Il problema dei PPA non è un problema giuridico. E non è neanche vero che è tutto fermo. Nelle ultime settimane, ad esempio, ci sono stati una serie di nuovi PPA, segnalo quello tra Engie e Amazon e prima ancora quello tra ERG e Telecom Italia. Quindi qualcosa si sta muovendo. Il problema però è che ogni mercato è fatto di domanda e offerta. Sul fronte della domanda io sento moltissimi potenziali clienti energivori molto desiderosi di acquistare energia verde e, badate bene, non si tratta solo di coscienza ma di una vera e propria esigenza economica, perché in un momento in cui le commodities sono in fibrillazione qualsiasi industriale preferirebbe avere dei contratti con prezzi fissi sul medio termine. Il problema vero è sul lato dell’offerta, poiché ad oggi l’energia verde addizionale manca. I dati ANEV ci dicono che in Italia da oltre 3 anni non viene autorizzato un nuovo impianto eolico, è un dato drammatico. Il Decreto Semplificazioni per fortuna fa dei passi avanti, in particolare per quanto riguarda la VIA i cui termini sono ridotti a 130 giorni per i progetti inclusi nel PNIEC o nel PNRR, però io mi auguro che in sede di conversione si faccia un ulteriore passo avanti perché ancora rimangono ombre importanti.

Ad esempio?

Per esempio, viene legittimato il ruolo delle soprintendenze, e non solo nella aree soggette a vincoli, il che sarebbe comprensibile, ma anche per le cosiddette aree contermini, ossia vicine a quelle vincolate. Questo apre uno scenario rischioso sempre più plausibile che è quello di una pioggia di ricorsi al TAR. Poi manca ancora l’individuazione delle aree idonee e mentre si fa un passo in avanti sulla semplificazione degli interventi di repowering, revamping e reblading dell’eolico, la normativa è ancora insufficiente per idroelettrico e fotovoltaico. In particolare, sul fotovoltaico viene previsto un percorso di edilizia libera solo se le dimensioni dell’impianto non aumentano, il che è un paradosso in caso di repowering dove con ogni probabilità cambia la sagoma dei pannelli.
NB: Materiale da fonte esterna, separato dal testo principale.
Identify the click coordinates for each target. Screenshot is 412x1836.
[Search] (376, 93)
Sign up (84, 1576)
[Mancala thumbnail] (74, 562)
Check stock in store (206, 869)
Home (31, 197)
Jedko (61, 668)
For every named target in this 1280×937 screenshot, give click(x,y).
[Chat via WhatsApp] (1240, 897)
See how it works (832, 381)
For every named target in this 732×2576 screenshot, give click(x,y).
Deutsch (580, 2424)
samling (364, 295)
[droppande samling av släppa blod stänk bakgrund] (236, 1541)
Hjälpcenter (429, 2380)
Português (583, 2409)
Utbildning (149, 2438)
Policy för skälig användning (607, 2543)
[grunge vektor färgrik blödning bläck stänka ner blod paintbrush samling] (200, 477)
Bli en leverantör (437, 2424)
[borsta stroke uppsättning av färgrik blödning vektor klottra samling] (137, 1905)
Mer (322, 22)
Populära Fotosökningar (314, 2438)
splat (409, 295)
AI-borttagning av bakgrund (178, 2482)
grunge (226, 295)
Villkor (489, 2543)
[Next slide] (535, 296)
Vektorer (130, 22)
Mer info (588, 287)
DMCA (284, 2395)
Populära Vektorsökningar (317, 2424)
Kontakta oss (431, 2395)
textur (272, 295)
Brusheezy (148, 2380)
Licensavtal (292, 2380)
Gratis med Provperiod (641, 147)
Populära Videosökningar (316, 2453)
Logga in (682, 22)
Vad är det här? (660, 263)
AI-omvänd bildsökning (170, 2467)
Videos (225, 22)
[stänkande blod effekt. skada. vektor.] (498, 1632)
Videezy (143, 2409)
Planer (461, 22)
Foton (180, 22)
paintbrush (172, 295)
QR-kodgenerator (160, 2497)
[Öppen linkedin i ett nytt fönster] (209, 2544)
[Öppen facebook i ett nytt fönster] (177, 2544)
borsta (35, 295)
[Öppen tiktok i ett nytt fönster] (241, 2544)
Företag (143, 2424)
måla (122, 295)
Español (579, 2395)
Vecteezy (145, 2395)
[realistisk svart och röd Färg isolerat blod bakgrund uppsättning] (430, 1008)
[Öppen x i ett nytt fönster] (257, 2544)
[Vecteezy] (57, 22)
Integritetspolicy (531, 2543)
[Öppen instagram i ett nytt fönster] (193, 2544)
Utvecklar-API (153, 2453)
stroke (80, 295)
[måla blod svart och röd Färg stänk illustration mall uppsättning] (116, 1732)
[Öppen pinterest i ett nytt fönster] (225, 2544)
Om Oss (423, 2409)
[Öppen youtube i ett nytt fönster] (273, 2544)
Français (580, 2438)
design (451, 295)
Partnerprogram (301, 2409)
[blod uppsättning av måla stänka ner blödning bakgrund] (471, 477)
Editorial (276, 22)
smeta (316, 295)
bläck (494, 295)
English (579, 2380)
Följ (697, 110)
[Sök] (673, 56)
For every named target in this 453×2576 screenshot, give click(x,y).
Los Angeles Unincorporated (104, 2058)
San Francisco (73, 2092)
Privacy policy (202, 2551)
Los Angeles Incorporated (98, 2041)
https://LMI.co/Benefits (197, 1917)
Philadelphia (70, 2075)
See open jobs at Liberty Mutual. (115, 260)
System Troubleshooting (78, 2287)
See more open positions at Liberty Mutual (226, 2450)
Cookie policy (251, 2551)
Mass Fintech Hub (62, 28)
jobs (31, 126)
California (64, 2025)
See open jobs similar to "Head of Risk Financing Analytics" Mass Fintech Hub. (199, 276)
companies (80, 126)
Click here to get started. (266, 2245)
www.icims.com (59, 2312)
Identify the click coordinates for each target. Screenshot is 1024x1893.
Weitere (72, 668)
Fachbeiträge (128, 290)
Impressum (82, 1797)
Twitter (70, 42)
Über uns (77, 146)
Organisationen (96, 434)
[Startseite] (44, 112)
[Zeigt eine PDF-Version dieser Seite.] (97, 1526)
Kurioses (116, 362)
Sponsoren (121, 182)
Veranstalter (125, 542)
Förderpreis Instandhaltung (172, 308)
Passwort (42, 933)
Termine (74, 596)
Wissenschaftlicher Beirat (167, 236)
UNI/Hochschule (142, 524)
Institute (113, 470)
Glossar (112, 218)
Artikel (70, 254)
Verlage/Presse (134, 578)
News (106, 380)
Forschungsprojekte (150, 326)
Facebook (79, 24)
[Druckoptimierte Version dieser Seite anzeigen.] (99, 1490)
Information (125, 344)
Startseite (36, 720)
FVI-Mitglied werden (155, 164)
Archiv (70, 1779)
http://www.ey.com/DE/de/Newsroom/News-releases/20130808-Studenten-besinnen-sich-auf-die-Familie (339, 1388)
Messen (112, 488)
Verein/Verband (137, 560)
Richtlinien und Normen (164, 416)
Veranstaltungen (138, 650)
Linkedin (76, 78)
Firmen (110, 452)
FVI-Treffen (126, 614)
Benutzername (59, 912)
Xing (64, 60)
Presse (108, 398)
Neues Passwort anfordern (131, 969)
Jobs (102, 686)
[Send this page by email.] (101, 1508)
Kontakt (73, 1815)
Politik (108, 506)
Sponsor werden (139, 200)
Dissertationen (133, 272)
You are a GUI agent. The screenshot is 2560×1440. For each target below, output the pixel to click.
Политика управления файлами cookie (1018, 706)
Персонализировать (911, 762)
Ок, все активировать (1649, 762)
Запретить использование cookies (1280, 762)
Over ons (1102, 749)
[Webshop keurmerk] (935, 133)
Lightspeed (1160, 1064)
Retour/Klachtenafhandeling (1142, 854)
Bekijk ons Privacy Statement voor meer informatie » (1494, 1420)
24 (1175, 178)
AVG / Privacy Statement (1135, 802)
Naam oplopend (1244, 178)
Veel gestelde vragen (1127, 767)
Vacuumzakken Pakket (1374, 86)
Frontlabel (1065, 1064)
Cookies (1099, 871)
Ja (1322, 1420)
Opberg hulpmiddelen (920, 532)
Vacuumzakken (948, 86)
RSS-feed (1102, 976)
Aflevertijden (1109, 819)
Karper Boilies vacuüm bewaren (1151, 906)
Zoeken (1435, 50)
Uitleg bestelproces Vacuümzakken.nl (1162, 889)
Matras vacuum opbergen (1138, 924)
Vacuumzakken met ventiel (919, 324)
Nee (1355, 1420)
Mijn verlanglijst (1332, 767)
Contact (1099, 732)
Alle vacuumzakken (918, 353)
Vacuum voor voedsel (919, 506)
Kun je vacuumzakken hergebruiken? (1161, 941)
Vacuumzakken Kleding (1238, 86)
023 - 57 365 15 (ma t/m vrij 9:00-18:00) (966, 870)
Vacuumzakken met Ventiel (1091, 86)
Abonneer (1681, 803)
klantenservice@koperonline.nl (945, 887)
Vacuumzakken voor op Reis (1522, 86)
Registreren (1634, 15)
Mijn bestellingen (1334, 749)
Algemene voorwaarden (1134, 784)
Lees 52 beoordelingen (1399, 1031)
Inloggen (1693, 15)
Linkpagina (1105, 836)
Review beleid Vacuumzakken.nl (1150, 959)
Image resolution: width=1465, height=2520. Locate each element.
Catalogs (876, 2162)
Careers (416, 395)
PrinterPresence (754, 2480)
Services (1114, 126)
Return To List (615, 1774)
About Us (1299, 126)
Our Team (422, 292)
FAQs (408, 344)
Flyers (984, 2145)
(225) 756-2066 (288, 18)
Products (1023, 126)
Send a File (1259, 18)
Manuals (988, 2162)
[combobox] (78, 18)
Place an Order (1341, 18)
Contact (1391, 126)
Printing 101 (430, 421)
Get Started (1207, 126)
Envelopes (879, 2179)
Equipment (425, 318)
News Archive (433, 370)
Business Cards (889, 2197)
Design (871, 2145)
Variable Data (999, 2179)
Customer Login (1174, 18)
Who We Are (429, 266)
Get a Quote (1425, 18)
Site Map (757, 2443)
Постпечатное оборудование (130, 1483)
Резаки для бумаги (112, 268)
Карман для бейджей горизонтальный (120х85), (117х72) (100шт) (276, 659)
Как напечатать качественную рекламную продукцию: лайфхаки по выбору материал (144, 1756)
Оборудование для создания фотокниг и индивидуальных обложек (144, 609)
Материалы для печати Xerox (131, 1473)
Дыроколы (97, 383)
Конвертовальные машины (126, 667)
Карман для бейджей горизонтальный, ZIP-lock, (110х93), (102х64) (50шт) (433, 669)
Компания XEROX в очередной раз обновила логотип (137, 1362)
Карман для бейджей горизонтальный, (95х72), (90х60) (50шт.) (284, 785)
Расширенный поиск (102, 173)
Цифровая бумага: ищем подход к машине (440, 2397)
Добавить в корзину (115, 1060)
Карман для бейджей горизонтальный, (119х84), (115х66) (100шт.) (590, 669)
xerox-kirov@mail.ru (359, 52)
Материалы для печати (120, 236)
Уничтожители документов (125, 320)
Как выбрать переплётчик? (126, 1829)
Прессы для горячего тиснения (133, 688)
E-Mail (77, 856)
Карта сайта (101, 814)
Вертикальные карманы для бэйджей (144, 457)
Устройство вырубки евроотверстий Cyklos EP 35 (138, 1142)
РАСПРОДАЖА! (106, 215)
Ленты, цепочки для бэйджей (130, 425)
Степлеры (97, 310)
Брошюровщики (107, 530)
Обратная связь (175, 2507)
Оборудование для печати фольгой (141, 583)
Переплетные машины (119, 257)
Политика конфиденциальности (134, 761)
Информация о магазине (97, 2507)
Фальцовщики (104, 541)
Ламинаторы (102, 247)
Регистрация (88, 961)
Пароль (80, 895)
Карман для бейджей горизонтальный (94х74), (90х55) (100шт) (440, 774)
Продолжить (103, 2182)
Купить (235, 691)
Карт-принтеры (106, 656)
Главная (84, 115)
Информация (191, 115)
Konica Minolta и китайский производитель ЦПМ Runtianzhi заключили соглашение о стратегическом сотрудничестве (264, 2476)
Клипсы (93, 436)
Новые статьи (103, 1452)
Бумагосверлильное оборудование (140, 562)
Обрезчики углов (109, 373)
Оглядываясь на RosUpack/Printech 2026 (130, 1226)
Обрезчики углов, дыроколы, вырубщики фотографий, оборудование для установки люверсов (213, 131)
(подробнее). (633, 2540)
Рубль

La semplificazione, insomma, per quanto fondamentale, non va vista come una bacchetta magica?

Si tratta di una gamba su cui poggia lo sviluppo dei PPA e più in generale degli obiettivi del Green Deal. Le altre due gambe sono lo staffing, ovvero la dotazione di personale di cui oggi sono carenti e l’accountability, il che significa che chi rallenta o ritarda un progetto che concorre al raggiungimento degli obiettivi climatici che il nostro Paese si è prefissato, deve essere considerato responsabile per gli eventuali danni erariali causati. E' il caso di quelle Soprintendenze che presentano opposizioni tardive. Infine, sempre sul tema dell’accountability, andrebbe aggiornato il decreto "Burden Sharing". E' ancora tarato su obiettivi superati (al 2020) e su procedimenti che spesso non esistono più. Mi lasci concludere con un ultimo dato e una proposta. In questo momento si stima che  sul tavolo del Consiglio dei Ministri vi siano opposizioni delle Soprintendenze per un totale di circa 1 GW di energia rinnovabile.  Basterebbe che venisse presa una posizione chiara. Questo si può fare subito. Senza considerare che, ad oggi, tra screening e procedimenti di VIA ci sono circa 12 GW di fotovoltaico utility scale e 9 GW di grande eolico in attesa di un provvedimento positivo. Questo certifica che i privati stanno facendo la loro parte. Ora tocca allo Stato.